Physical Examination
Twenty shoulders in 19 consecutive patients were treated surgically for PI between February 1991 and June 1992. All the patients were operated on by two of the authors (R.B.C. and F.H.S.) in an outpatient setting. Indications for surgery included a history of posterior dislocation, complaint of posterior instability or pain associated with increased posterior laxity on physical examination or evidence of a posterior Bankart lesion at arthroscopy. All of the patients had failed conservative therapy, which included monitored physical therapy or a home exercise program. All the patients were contacted an average of 31 months postoperatively (range, 24 to 44 months). Fifteen were examined by one of the authors and 4 were contacted by telephone. All were graded according to the Athletic Shoulder Outcome Rating Scale described by Tibone and Bradley 7 (Table 1).

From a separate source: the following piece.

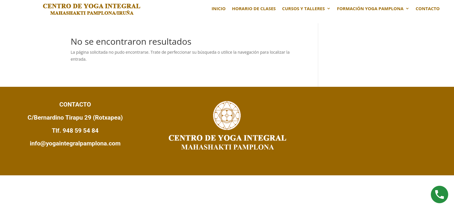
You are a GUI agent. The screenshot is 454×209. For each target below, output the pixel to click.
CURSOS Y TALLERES (303, 8)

Preoperative data were gathered from office records.
Three patients exhibited generalized ligamentous laxity on preoperative physical examination. 8 All but 3 had full range of motion in the affected shoulder. These 3 had forward elevation limited to 100 °. Two of these also had limited internal rotation to the iliac crest only. Twelve shoulders had 3+ posterior laxity, 3 had 2+ laxity, 4 had 1 + laxity, and 1 had 0 laxity. Anterior laxity of 2+ was seen in 3 shoulders. A sulcus sign 9 of 2+ or greater was seen in 11 shoulders. Fifteen shoulders had a positive jerk test. 3'4 Fourteen had a positive posterior relocation test during an examination under anethesia. During this maneuver, the affected shoulder is placed in the forward flexed, internally rotated position while a posteriorly directed force is applied to the humerus. The shoulder is then gently extended, reducing the subluxated joint. A palpable clunk heralds the reduction.
Patient Data
Pathology at Surgery
There were 15 male and 4 female patients. One female patient had involement of both shoulders; one of traumatic etiology and one atraumatic. Their average age was 22 years with a range of 15 to 36 years. Twelve shoulders were injured during athletic activity. An additional 2 patients participated in athletics but were not injured during this activity. Five patients were hurt while playing football and sustained an injury to flexed, internally rotated shoulders, with two of these injuries resulting in dislocations. Two were baseball pitchers, 2 were bench pressing, and 2 were gymnasts.
Twelve shoulders had posterior Bankart lesions at arthroscopy. Posterior Bankart lesions were defined as detachment of the posterior labrum from the glenoid (Fig 1). These were associated with anterior HillSach's lesions in 8 shoulders. An additional 2 shoulders had anterior Hill-Sach's lesions without associated posterior Bankart lesions. Three shoulders without posterior Bankart lesions showed posterior labral fraying. The remaining 3 shoulders were judged to have had posterior capsular laxity. There were no rotator cuff tears.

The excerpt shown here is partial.